Un forte impatto si determinerebbe sul comparto del pomodoro da industria, il valore stimato dei trasformati di pomodoro valutati ai prezzi franco azienda di trasformazione, è pari a 2,6 miliardi di euro nello scenario “con difesa” ma scende a meno di 0,5 miliardi nell’ipotesi “senza difesa”, a causa della riduzione della materia prima da trasformare. Le insalate di IV gamma vedrebbero ridursi il valore della produzione lavorata di circa 740 milioni di euro. I succhi di pesca e gli altri trasformati a base di pesche segnerebbero invece una riduzione del valore delle vendite, nello scenario “senza difesa”, pari a 99 e 87 milioni di euro rispettivamente. Nel caso dei succhi di pera la stima ha portato ad una quantificazione della perdita pari a 97 milioni di euro, mentre per i succhi di mela il danno stimato sarebbe di circa 70 milioni di euro. Seguono le perdite stimate di fatturato per succhi di arancia e confetture di agrumi (-36 e -9 milioni di euro rispettivamente) e la riduzione della produzione di succhi di carote stimata pari a 31 milioni di euro. 



Gli effetti sul commercio estero e sul made in Italy
Le conseguenze sarebbero ugualmente drammatiche per il commercio estero nazionale. Secondo i calcoli dei ricercatori del Vsafe, le esportazioni dei prodotti collegati alle 18 filiere scenderebbero da 14,81 miliardi a soli 3,96 miliardi di euro (-10,9 miliardi) mentre le importazioni aumenterebbero da 6 a 15,4 miliardi (+9,3 miliardi), determinando quindi un peggioramento della bilancia commerciale di oltre 20 miliardi di euro. Gli impatti maggiori riguardano i settori del vino e dei formaggi Dop (collegati a mais e soia), seguite dalle principali colture vegetali vendute sul mercato del fresco: mele, uva da tavola, pomodoro da mensa, arance, pere, pesche e nocciole.

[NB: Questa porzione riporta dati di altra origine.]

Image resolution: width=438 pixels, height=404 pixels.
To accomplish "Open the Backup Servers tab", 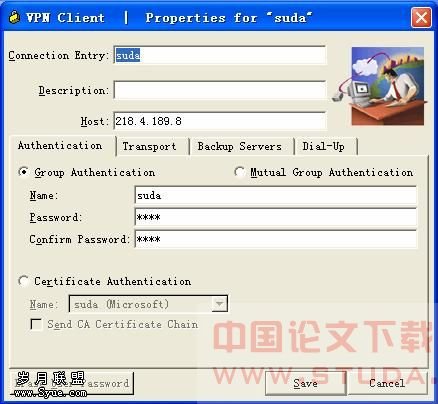I will pyautogui.click(x=240, y=146).
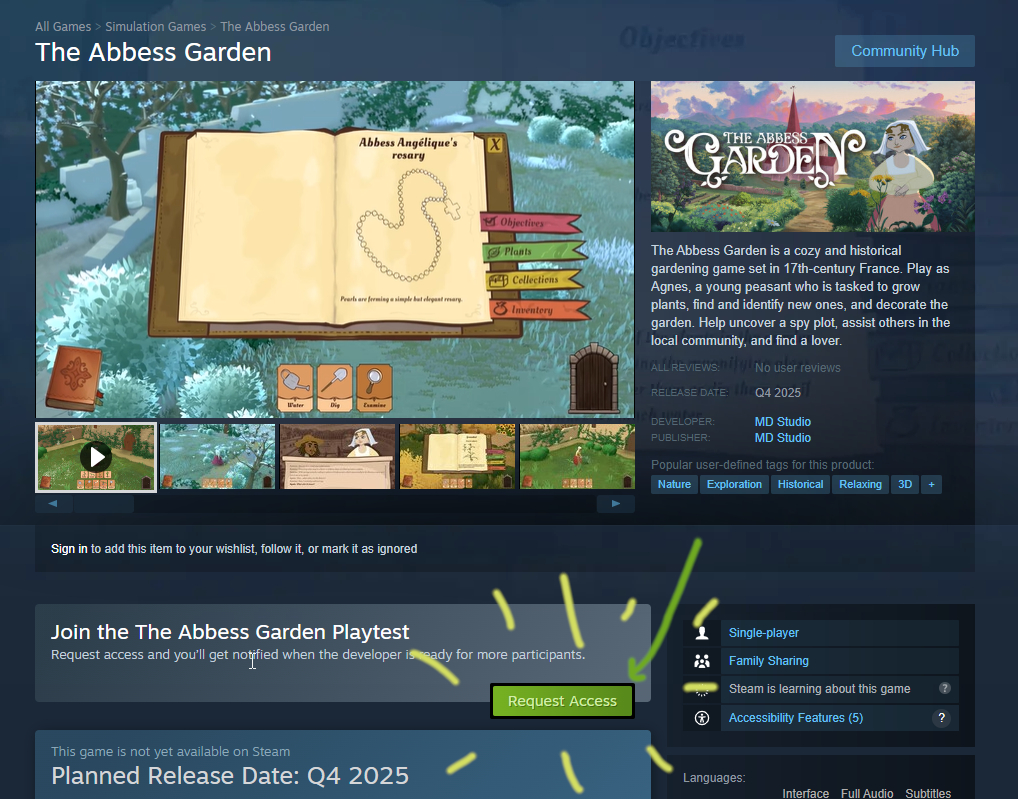Select the Nature tag
This screenshot has height=799, width=1018.
(674, 484)
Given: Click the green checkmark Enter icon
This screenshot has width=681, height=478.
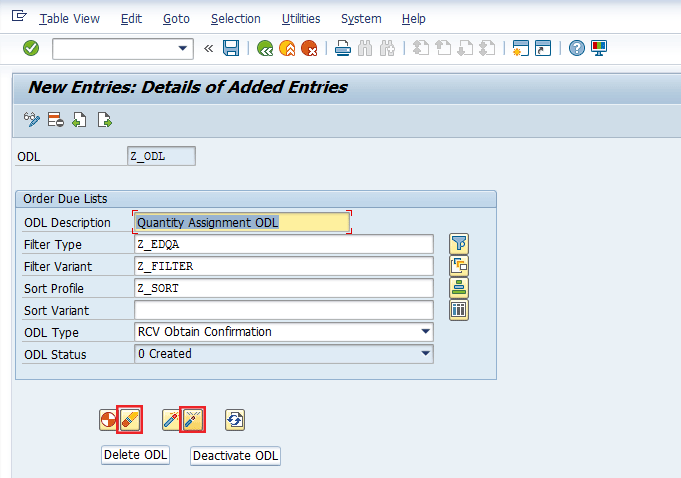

“Ne conseguirebbe – conclude lo studio – anche un drastico abbassamento della presenza di vero made in Italy nel mondo, un regalo al mondo della contraffazione e dell’Italian sounding. L’impatto complessivo, che si ottiene dalla somma dei tre impatti appena indicati, ammonterebbe a 51,2 miliardi di euro circa: il 21% a livello agricolo, il 40% a livello di industria della trasformazione alimentare e un altro 39% in termini di effetti sugli scambi commerciali”.